Since 1 August 2017, Australia Post has verified the identity of thousands of ASIC and MSIC applicants nationally.
“We’ve been able to leverage our unique reach to provide the community and the aviation and maritime industries with convenient access to this service, in addition to helping optimise the speed of service through our integrated system and near real-time data exchange,” said Seely.
“For our corporate clients, the use of a web portal creates an online workflow that simplifies the tracking and management of applicants, further eliminating the need for paper forms and providing real-time statuses of applications,” said Inouye.

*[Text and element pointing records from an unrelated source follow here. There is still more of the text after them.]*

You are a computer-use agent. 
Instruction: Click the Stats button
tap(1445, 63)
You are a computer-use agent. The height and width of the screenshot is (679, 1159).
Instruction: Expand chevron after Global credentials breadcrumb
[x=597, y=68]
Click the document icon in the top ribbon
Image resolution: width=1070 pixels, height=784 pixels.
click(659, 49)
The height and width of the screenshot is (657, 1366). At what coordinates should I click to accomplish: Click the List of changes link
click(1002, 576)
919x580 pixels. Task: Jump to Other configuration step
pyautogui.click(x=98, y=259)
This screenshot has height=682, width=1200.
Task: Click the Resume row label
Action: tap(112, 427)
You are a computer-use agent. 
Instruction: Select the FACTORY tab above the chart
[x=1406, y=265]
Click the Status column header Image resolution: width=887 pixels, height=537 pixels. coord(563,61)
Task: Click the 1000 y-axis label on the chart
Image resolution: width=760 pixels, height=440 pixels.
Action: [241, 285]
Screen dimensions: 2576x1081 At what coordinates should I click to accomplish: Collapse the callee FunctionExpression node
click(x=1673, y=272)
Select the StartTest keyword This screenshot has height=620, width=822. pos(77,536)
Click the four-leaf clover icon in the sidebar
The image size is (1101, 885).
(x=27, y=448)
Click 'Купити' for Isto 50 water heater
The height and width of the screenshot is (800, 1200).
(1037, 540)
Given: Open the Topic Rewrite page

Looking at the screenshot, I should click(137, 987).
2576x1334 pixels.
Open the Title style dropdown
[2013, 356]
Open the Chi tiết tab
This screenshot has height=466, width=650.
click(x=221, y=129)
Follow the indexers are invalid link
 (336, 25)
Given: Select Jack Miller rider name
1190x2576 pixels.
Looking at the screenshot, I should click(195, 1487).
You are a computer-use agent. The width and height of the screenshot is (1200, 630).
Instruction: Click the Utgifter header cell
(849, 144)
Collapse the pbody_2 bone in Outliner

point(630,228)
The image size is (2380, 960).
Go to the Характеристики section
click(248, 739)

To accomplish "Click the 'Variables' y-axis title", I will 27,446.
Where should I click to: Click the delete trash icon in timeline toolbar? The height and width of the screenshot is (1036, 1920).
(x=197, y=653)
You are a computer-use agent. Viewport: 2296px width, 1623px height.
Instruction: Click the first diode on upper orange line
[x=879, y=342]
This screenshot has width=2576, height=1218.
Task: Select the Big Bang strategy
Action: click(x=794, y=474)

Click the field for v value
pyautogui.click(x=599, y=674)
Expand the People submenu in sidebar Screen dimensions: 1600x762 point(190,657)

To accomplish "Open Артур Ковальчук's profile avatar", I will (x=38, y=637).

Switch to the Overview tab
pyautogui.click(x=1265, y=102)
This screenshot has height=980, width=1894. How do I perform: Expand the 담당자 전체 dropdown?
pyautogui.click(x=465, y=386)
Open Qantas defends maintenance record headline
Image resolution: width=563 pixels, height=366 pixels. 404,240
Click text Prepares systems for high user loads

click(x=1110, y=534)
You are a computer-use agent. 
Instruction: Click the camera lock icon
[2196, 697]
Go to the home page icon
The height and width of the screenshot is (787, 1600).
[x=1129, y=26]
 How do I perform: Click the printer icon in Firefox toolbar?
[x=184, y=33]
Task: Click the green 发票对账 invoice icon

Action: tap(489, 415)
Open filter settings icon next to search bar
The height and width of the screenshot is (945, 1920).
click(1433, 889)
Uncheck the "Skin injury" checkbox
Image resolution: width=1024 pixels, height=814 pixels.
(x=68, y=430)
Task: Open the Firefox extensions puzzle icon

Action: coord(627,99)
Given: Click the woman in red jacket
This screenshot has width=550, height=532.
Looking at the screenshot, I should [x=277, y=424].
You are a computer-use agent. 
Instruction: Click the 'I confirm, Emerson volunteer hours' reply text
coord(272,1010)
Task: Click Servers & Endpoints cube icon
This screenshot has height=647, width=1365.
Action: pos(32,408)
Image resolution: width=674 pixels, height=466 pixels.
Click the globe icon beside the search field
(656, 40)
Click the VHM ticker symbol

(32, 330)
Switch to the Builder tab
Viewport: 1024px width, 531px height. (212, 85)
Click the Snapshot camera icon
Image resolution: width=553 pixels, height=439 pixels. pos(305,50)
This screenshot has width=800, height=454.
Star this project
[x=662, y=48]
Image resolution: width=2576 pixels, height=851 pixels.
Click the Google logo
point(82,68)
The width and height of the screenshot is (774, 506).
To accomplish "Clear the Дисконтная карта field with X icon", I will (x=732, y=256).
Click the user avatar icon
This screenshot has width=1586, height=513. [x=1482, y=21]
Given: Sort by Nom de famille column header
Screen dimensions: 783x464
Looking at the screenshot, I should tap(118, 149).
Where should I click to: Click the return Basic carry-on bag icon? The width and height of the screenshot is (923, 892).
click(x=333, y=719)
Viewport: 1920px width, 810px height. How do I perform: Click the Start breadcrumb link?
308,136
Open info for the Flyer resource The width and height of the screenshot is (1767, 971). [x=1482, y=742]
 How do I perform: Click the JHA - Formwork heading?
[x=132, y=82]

Veritas’ integration with Australia Post has yielded ‘game-changing’ results for one particular client - Tasmanian Ports Corporation (TasPorts). The port operator had engaged Veritas to provide an integrated on-boarding system that would help it meet higher security compliance obligations and reduce the operational commitment required to routinely process their MSIC and ASIC applications.
This new system combines Veritas’ MSIC/ASIC solutions, a new online induction system and integration with the port’s state-wide access control system. Tasmanian port users can now submit their online application with Veritas and then lodge their applications at any of Australia Post’s Post Offices across Australia.
“Veritas is proud to have worked with Australia Post on the delivery of these programs which in a small way contributes to the overall significance of the security of Australia,” said Inouye.
For Australia Post, the integrated solution makes on-boarding easy while continuing to maintain a high-security process. More significantly, it has also allowed the organisation to expand its identity services expertise in the enterprise space.
According to Regis Bauchiere, Australia Post General Manager of Identity Services, “This service, in addition to our focus on Digital iDTM and biometrics, reinforces our commitment to continue providing innovative and customer-centric identity services nationally.”